A strength training program results quite simply in greater strength in the muscle. Greater strength means that a smaller proportion of maximal strength is needed during the running cycle – therefore delayed fatigue. Effectively, resistance training = greater fatigue resistance = you don’t get a tired = a good thing.Graphing the ability to produce force (the aim) at maximal and sub-maximal levels of exertion (below) illustrates the benefit.
The effect of resistance training on running economy (both as a result of the above sub-maximal requirements, and an improvement in technique) has been stated as high as 8%. Considerable over an extended run. For those of you familiar with POSE running, the research tells us that resistance training also results in less time spent on the ground (a good thing). Interestingly, those athletes who partook only in endurance running experienced no improvement in efficiency.
Now here’s an interesting point, and a shun to many of my contemporaries. According to ‘Impact of Resistance Training on Endurance Performance: A New Form of Cross-Training?‘ (1998), Exercise Scientists have found that:
- Endurance training decreases the activity of glycolytic enzymes, while resistance training has little effect.

> **Instructions**:
A: Check each statement against the passage on resistance training and running. For each, answer yes or no and quote the words from the passage that decide it.
(i) Resistance training has been reported to improve running economy by as much as 8%.
(ii) Athletes who did only endurance running became more efficient.
(iii) Resistance training sharply lowers the activity of glycolytic enzymes.
B: Please pick up the passage on resistance training and running after its final line, and carry it on for a few more lines in the same voice.

> **Provided material**:
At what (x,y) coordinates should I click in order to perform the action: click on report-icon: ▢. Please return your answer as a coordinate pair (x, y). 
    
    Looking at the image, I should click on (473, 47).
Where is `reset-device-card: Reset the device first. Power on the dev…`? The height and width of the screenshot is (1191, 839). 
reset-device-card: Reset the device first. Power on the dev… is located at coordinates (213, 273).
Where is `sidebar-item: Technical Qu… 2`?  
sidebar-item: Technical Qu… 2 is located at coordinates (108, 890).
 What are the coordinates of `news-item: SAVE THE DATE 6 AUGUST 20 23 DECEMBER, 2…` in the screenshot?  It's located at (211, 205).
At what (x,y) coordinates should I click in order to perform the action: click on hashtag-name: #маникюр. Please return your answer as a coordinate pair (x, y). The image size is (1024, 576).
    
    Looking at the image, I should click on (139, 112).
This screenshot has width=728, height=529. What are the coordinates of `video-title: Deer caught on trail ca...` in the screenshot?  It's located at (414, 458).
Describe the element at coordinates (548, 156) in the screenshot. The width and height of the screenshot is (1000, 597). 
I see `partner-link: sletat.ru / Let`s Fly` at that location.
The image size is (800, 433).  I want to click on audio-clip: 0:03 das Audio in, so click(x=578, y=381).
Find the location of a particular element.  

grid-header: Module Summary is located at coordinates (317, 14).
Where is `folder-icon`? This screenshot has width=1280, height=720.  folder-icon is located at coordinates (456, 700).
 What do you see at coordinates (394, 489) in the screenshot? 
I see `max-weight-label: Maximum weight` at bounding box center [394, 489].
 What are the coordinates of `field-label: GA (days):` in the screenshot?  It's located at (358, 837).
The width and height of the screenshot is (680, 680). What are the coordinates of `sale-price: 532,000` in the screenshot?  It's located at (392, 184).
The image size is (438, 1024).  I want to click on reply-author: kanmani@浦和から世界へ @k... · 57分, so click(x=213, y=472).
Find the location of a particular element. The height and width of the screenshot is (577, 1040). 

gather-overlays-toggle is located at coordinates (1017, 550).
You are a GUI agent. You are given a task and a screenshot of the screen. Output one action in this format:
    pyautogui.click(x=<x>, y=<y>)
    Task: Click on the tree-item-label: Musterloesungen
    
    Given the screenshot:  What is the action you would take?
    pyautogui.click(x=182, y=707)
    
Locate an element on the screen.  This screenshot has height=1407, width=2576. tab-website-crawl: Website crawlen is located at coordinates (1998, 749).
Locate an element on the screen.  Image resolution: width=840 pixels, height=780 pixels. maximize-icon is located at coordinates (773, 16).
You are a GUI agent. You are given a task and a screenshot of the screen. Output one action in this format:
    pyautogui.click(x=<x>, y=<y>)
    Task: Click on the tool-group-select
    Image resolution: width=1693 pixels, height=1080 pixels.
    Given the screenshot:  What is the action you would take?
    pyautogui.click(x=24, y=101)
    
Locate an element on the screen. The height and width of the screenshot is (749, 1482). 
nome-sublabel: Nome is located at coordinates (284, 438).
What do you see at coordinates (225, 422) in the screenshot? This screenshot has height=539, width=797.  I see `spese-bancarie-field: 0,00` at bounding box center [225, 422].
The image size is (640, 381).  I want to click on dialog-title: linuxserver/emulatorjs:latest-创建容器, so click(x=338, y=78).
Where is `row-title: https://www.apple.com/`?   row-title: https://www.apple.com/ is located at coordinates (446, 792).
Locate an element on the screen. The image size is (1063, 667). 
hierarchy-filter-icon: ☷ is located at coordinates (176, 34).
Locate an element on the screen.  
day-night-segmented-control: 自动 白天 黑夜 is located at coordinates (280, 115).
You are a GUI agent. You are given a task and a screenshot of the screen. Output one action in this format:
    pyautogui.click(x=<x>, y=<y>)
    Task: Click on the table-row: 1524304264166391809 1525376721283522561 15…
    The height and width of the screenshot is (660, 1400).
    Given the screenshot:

> **Set of answers**:
A:
(i) Yes: "has been stated as high as 8%"
(ii) No: "those athletes who partook only in endurance running experienced no improvement in efficiency"
(iii) No: "Endurance training decreases the activity of glycolytic enzymes, while resistance training has little effect"

B:
- Endurance training increases intramuscular substrate stores, while resistance training has little effect.
- Endurance training increases oxidative enzyme activities, while resistance training has little effect.
- Endurance training increases mitochondrial density, while resistance training decreases it.
- Endurance training increases capillary density, while resistance training has little effect.
- Endurance training reduces muscle fibre size, while resistance training increases it.
So according to these isolated measures, resistance training should have either no effect, or a negative effect on endurance performance. However, and here’s the good bit, “…resistance training or the addition of resistance training to an ongoing endurance exercise regimen, including running or cycling, increases both short and long term endurance capacity in sedentary and trained individuals.” (Teneka and Swensen, 1998).
Surely this questions the validity of lab based research that focuses on singular measures rather than the all important and encompassing resulting performance. Results equal more than the sum of their parts.
The types of resistance exercise to be undertaken are closed chain (feet on the ground) exercises which encourage large muscle recruitment across multiple joints. Elements of powerlifting (squats, deadlifts and press) and Olympic Lifting (clean and jerk and snatch) fit these requirements perfectly. The ‘constantly varied, high intensity functional exercise’ as prescribed by CrossFit fit the requirements perfectly – though with a bias towards interval training.
The only reasons to do long runs are to develop the localised muscular endurance required in the event and to adapt the body to running with lowered levels of glycogen in the slow twitch muscle fibres. That being said, the frequency requirement of long runs is minimal. We would suggest once per fortnight is sufficient.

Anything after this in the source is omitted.